But let us quit the past, which in truth serves for Karabell mainly as a pregame warmup for the real event, which is his treatment of the present and future. Karabell's analysis here begins with the observation that the last dominant vision, Government, is dead. To paraphrase former President Bill Clinton's only famous statement of political thought: The vision of Government is now over. Governmental activity does not cease, but the idea of government has lost its luster and no longer fuels the imagination. Whereas the most intelligent college students of the early 1960s wanted to be part of the New Frontier rather than managers for General Motors, who today would not prefer to be a high flier in the Silicon Valley than a policy expert in the Department of Housing and Urban Development?
The vision of government was replaced some time in the last decade by the vision of the Market. Although the harbinger for this vision came with some of the conservative critics of Big Government, its real champions are the spokespersons for the "New Economy." It is they who have offered a compelling vision of the Market in the form of a "technological utopianism" that foresees a "City on a Hill all over again, except that this time, the hill is virtual and so is the city." Because the reign of the Market seems to be only in its infancy--most cycles having lasted for more than half a century--it is interesting that Karabell should already be speaking of its demise and of the emergence of the next vision. Either, then, this era is going to pass more quickly than the others or the sources of disillusionment it is generating are especially easy to spot. Karabell argues both points. History, he suggests, is speeding up. More important, the Market cannot deliver all that is promised on its behalf. It is not so much that this system will not be able to enrich people--although a proletarian army of disillusioned dot-comers, deprived of their Lexuses, is not inconceivable--but that the Market will not be able to answer "spiritual fulfillment, intimate relations, and community."
From these contradictions, Karabell can sketch the shape of the next vision, which he calls Connectedness. The visionaries here--they exist already--will stress the nonmaterial side of life and will try to speak to the deeper needs of the soul. If intellectuals and teachers can just hold on, the hour will be theirs. Entrepreneurs will be scorned; the social worker will be praised. The notion that history is on the side of Connectedness, which is but another name for left-wing communitarianism, is, of course, the position favored today by a large part of America's academic intelligentsia. Although Karabell lends his weight to this position, he breaks with communitarianism's adherents in regarding their vision as qualitatively no different from the others. Remaining true to his schema, he counts Connectedness as just one more utopian idea. Far out on the distant horizon, some two cycles into the future, Karabell is already glimpsing the demise of Connectedness and its replacement with yet another vision.

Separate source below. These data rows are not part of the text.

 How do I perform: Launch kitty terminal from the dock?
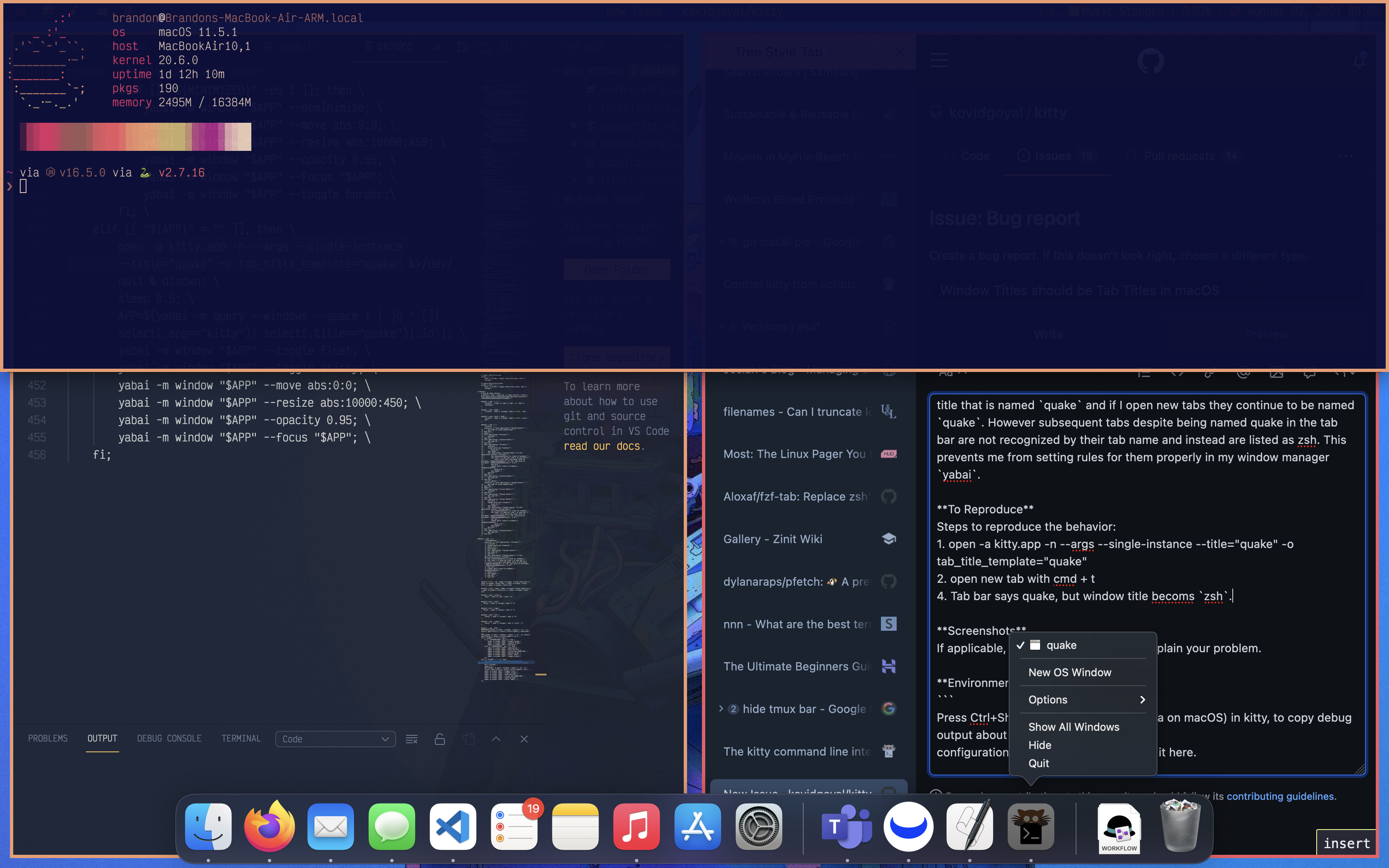[x=1030, y=827]
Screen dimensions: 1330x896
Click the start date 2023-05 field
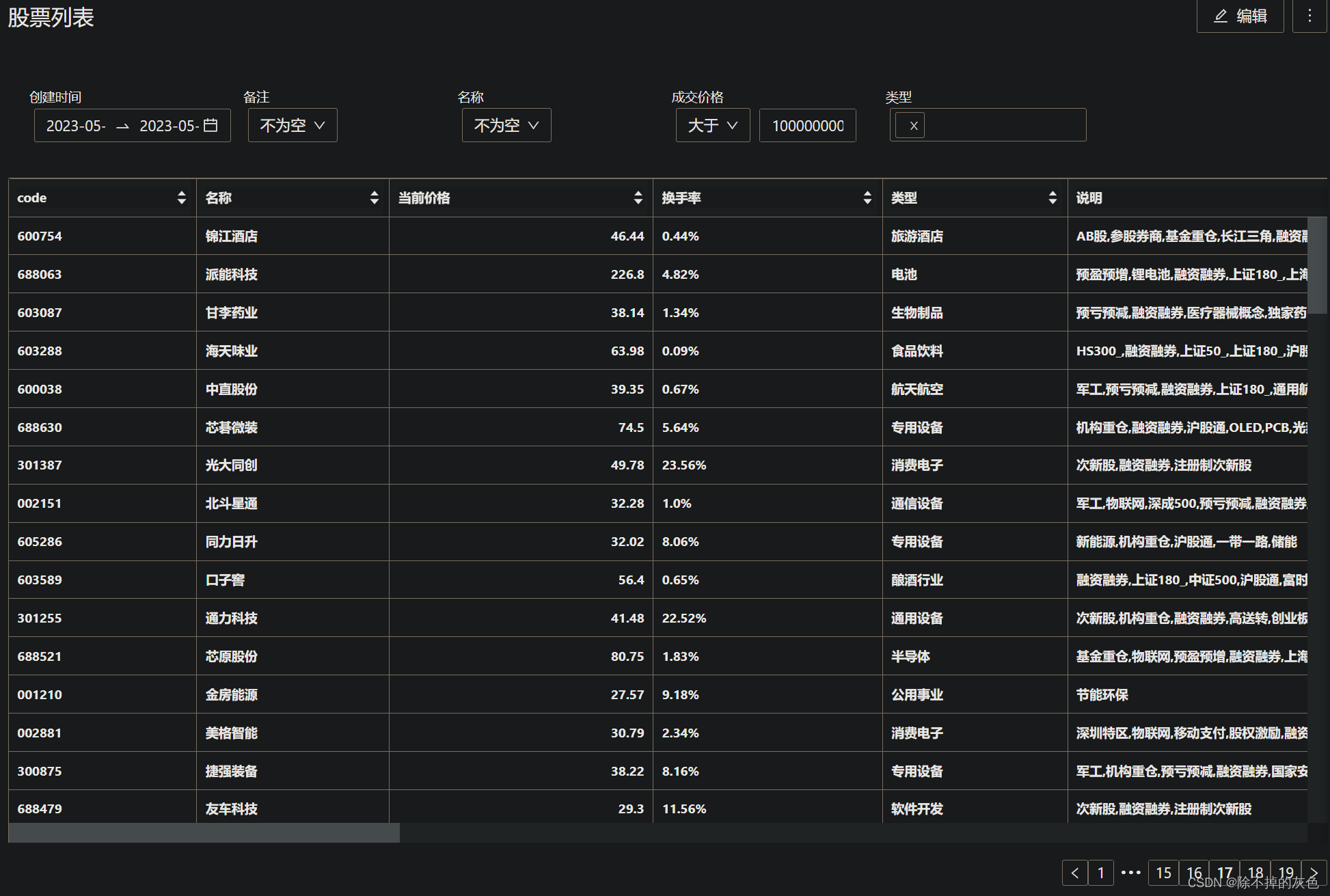76,126
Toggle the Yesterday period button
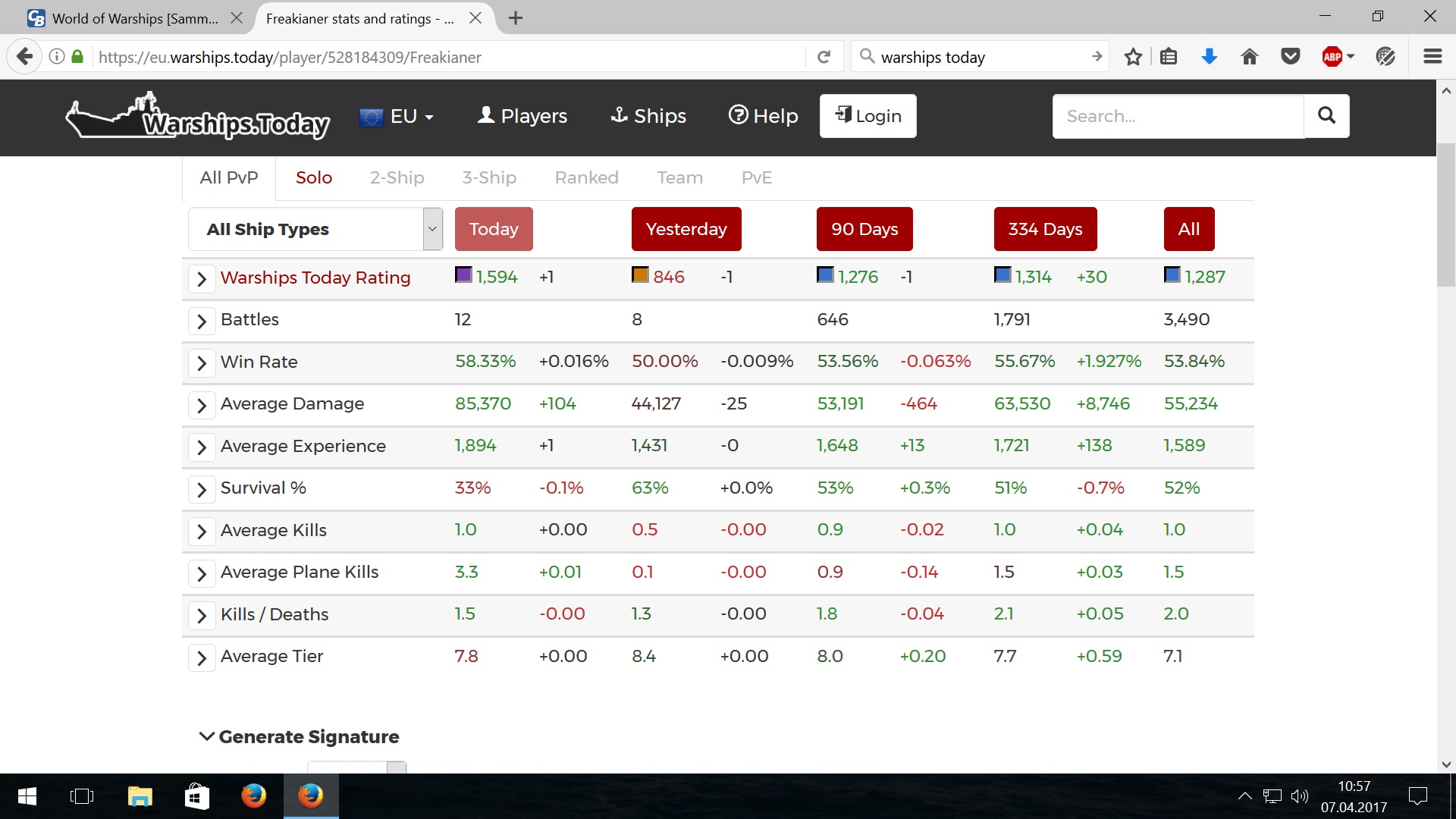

It seems, then, that we are fated to accept a never-ending repetition of this cycle. Or are we? Unwilling to leave us suspended in this state of eternal recurrence, Karabell at the last moment offers a potential way out. If we can become aware of what moves history, we may be in a position to control our fate and break free from the cycle. Fantastic as this idea may seem, it is not nearly so surprising as the particular alternative that Karabell proposes to replace the articulation of a vision. He does not offer a coherent and intelligent vision but instead the forsaking of any single vision in favor of "embracing multiple stages simultaneously" and the combining of some or all of our past visions. If we have multiculturalism, there is no reason why we should not have multi-visionism. Although Karabell worries whether so flaccid a notion might rob historical actors of their energy, he presses forward, offering no analysis of what might make a vision coherent. If each is partial and utopian, then all of them together must be sober and realistic. While Karabell's impulse toward moderation is admirable, he has denied himself the theoretical tools to pursue his objective with any rigor. In the end it is the author who offers not only the most utopian, but surely the emptiest, vision of all.